Social graces might be thought of as something extra right now, but I think they could save us.
In this time, what we really need to do is set aside all agenda and be human with each other. Or, as one wise gentleman said to me recently, “Be delightful with each other.”
Let’s return to the behaviors that really make us feel connected to each other as humans, small kindnesses, thoughtful things, things that feel as good to the doer as to the receiver. Everybody wins.
I know this to be true: When I go for too long without asking people how they are, without doing something kind for someone else, my mind starts to circle — it’s like a hawk circling in on its prey. I can see my mind spiraling down, I start to feel really victimized by what’s happening around me. I feel resentful. I make other people wrong. I feel scared.

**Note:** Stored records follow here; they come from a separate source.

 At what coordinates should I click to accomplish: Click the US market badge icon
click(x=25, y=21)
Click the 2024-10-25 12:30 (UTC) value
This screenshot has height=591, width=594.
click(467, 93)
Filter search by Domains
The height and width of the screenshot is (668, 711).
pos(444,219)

And sometimes when my mind is racing about the current state of our country and government, I’ll turn to the internet, scanning the news and social media for something, anything, that might make me feel better. I go foraging, in search of hope and encouragement, but really, I know better.
“Maybe today, the news is different,” I think to myself. I am an eternal optimist. But it always turns out, it’s the same fear-machine-onslaught as the day before.
When I go to the news for comfort, I’m putting my inner child at risk.
Right now, we (and our inner children) are all more vulnerable than ever. The stress of the pandemic is triggering a very primal fear of getting sick and dying.
Enter my rebellious adolescent. She doesn’t like to be controlled. By anyone. “I don’t want to wear a mask! I’m healthy!” she says. But then I catch myself (or rather, us). I don’t want to threaten people. I want people to feel safe around me. I will wear a mask.
Covid-19 is activating all of these various parts of our inner selves.
The main thing I have to remember, as soon as I start to spiral down into resentment, fear, lack, scarcity, is that this is the sign; this spiral is my indication that I am disconnected from myself.
This is the time for me to call someone and offer them support, or to write a letter, or even simply go onto social media with the intention of offering love and attention.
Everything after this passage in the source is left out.